Activity:
From the data that follows, copy every line holding the string "logo".

Records from a collection
== Segment start ==

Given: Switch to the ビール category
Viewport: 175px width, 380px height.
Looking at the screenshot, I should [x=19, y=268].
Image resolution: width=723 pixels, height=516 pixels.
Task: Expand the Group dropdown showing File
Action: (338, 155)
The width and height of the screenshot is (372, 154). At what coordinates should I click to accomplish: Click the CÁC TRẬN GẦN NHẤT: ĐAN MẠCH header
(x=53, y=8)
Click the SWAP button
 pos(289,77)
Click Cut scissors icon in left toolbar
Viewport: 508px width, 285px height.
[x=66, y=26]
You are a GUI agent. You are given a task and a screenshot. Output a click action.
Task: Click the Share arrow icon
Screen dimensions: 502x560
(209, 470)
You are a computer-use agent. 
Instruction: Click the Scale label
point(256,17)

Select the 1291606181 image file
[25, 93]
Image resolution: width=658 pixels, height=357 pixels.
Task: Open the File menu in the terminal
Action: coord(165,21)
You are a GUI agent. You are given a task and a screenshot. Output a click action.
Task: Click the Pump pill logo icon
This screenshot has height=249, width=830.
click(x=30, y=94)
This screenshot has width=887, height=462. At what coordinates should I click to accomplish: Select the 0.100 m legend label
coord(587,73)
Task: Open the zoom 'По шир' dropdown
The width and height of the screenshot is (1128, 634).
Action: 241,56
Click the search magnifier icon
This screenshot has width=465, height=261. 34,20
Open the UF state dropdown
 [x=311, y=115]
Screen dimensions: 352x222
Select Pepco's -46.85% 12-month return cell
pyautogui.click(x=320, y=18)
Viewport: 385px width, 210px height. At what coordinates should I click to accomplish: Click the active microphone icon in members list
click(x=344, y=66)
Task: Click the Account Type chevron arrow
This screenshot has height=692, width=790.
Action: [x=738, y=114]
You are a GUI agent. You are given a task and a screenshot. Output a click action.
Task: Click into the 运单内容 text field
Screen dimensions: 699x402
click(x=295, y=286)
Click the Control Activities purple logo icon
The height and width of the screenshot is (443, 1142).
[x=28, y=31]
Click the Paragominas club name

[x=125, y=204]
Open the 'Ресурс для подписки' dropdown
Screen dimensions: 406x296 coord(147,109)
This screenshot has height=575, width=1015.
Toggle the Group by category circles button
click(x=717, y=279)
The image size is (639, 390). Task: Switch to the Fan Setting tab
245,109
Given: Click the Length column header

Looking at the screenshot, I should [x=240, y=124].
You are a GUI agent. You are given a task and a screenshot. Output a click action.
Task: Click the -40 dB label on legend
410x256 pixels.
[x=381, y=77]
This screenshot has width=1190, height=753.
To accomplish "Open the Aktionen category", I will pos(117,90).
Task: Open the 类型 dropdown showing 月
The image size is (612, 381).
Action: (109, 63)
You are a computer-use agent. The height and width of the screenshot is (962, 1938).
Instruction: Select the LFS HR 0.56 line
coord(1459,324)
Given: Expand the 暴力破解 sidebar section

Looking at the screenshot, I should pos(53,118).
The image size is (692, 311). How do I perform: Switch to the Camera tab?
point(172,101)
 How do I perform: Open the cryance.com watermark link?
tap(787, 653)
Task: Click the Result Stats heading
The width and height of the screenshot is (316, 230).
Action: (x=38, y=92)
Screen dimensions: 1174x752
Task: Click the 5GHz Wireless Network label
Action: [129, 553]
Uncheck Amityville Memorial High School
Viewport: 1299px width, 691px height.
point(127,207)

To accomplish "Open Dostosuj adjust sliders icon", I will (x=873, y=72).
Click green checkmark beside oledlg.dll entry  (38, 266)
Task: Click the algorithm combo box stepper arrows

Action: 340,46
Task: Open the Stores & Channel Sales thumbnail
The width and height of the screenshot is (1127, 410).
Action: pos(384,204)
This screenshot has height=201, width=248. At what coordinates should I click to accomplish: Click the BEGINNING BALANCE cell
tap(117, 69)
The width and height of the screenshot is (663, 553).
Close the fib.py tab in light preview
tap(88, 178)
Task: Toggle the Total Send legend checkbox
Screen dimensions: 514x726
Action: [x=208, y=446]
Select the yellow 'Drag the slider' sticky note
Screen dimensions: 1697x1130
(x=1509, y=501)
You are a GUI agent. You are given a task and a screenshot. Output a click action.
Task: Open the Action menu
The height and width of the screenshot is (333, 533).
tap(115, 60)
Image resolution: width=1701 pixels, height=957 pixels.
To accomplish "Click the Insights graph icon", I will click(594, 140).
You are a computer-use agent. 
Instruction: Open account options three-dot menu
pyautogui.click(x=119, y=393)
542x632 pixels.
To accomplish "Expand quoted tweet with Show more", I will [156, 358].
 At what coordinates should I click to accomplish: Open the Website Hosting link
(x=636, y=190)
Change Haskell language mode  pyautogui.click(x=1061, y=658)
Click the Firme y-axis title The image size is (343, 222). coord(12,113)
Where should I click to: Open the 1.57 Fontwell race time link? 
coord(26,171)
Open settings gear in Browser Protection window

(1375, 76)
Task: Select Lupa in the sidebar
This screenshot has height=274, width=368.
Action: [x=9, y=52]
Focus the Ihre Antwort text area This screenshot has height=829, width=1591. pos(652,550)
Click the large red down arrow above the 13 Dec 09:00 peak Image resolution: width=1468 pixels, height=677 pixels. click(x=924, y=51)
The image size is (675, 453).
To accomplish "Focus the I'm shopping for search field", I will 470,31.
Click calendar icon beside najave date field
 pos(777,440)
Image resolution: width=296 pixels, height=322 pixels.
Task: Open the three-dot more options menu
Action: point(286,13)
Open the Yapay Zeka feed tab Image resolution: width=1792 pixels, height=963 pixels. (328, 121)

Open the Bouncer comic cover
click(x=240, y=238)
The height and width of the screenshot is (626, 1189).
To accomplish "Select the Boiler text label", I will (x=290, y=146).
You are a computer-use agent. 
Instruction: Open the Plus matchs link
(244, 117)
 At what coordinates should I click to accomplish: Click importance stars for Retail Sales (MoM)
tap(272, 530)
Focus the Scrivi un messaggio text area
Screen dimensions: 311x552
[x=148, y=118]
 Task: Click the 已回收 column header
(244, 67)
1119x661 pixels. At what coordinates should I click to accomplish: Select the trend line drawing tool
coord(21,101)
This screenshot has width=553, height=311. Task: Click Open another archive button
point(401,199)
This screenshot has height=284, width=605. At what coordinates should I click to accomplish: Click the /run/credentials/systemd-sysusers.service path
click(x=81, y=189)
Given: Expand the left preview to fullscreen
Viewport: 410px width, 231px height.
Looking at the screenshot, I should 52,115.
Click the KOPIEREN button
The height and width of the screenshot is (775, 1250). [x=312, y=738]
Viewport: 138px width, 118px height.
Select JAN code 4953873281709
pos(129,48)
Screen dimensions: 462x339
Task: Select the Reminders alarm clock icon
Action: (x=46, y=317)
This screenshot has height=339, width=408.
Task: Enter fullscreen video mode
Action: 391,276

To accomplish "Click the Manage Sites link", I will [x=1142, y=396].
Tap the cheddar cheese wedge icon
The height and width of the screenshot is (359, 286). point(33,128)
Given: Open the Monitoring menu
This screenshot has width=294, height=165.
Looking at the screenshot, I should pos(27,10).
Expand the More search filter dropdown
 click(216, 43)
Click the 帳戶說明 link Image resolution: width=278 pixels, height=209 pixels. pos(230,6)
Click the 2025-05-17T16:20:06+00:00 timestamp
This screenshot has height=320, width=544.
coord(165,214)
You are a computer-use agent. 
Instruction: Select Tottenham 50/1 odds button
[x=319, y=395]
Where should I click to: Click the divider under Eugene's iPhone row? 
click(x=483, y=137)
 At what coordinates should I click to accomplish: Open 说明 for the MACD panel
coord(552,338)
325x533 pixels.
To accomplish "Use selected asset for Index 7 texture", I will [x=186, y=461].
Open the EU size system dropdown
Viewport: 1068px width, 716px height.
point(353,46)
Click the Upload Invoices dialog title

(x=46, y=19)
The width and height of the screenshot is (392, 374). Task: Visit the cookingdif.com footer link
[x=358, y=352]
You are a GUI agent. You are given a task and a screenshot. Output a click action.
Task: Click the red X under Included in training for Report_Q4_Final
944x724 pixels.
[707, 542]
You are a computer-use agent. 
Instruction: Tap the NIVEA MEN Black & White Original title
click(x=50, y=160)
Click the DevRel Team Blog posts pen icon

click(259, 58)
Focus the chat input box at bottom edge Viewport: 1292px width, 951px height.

== Segment end ==

Task solution:
Task: Click the Pump pill logo icon
Click the Control Activities purple logo icon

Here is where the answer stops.